(Stored data)

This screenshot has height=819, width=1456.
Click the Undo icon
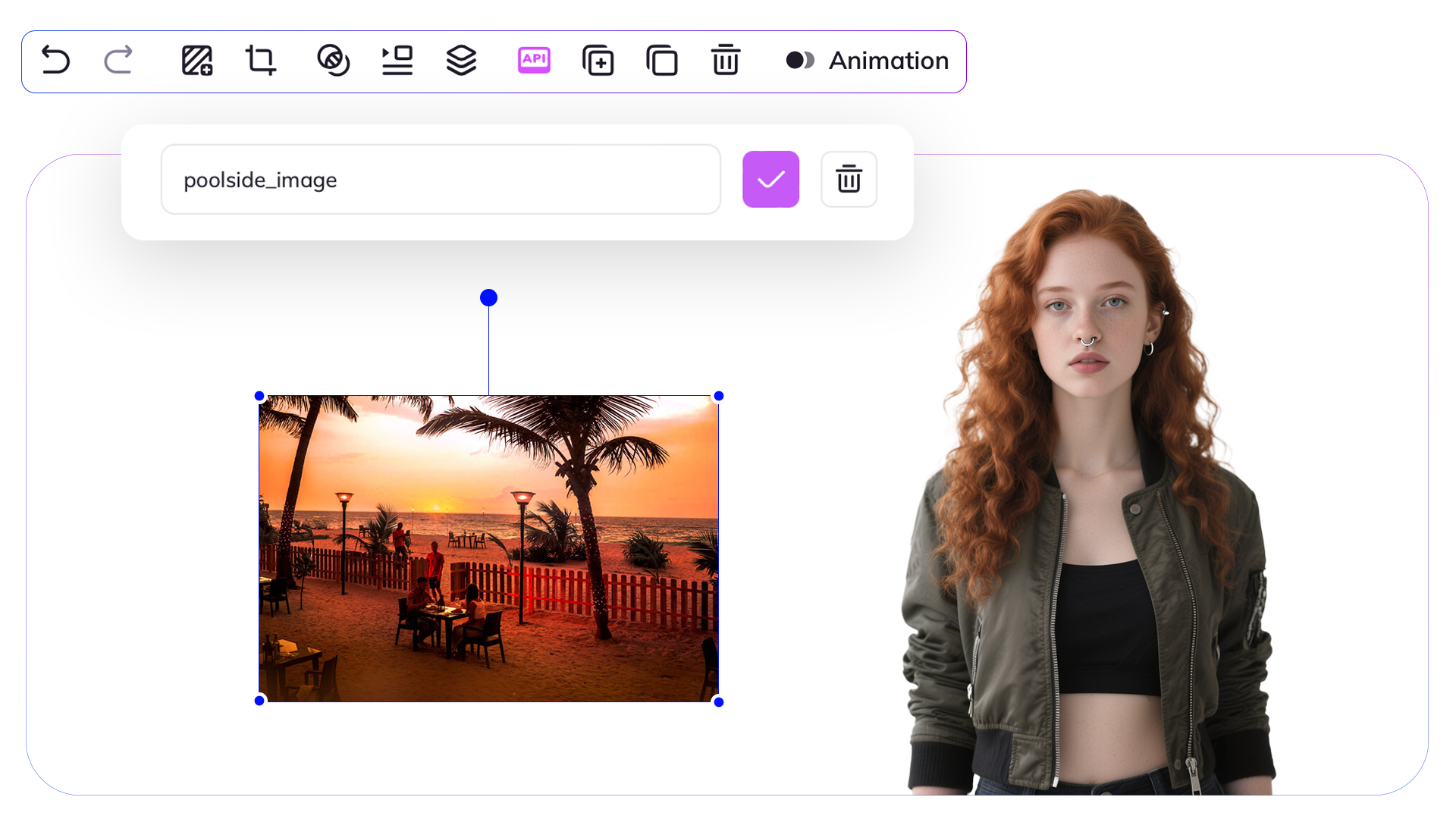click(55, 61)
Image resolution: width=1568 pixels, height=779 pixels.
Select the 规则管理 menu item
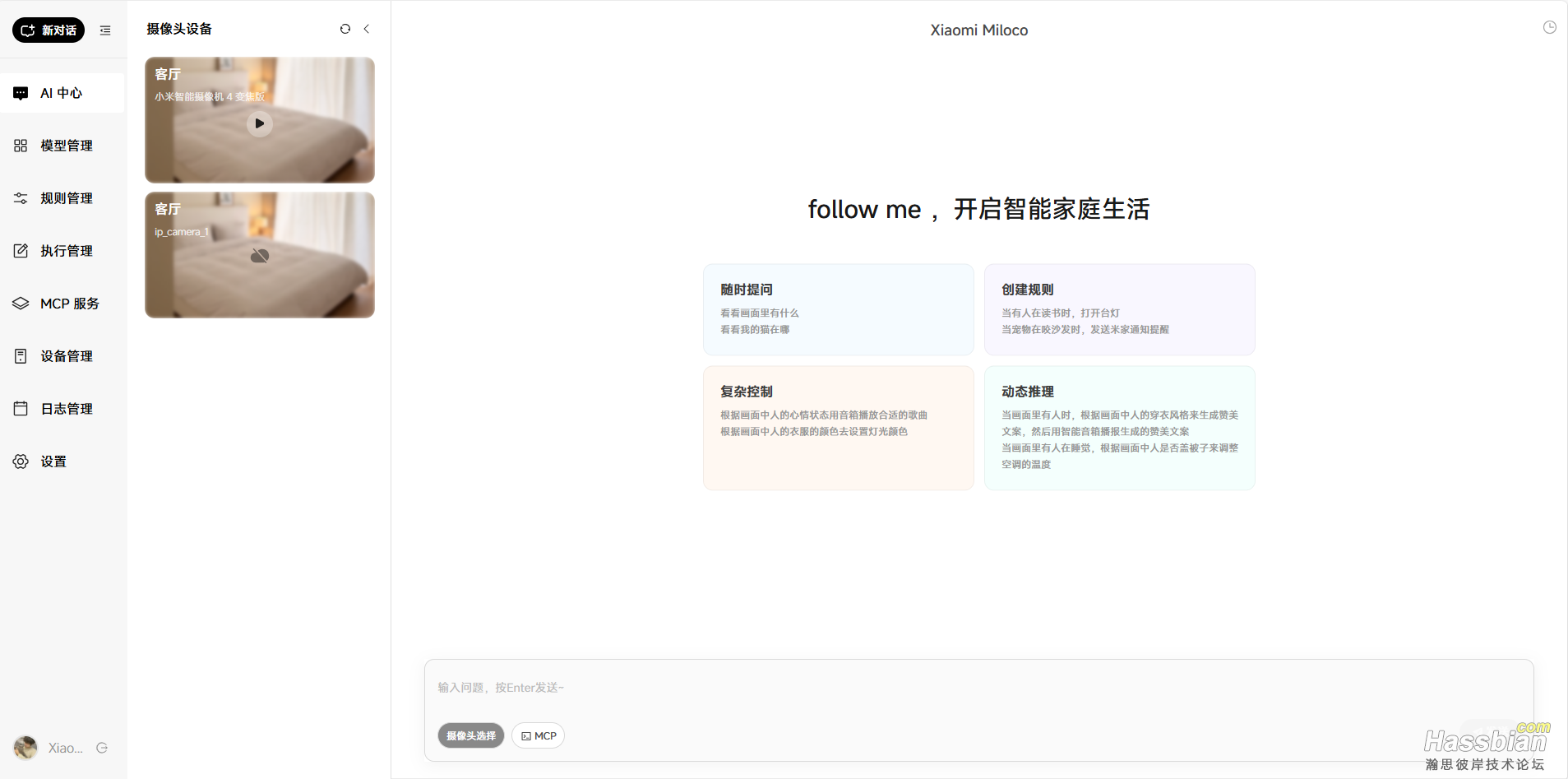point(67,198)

▶ [Exercise goal]: Once you find the line that contains "Click the Undo icon", reproduce it and every line after it through the end of the entries above, exactly as written, with no pictures.

▶ [Exercise response]:
Click the Undo icon
click(55, 61)
Image resolution: width=1568 pixels, height=779 pixels.
Select the 规则管理 menu item
point(67,198)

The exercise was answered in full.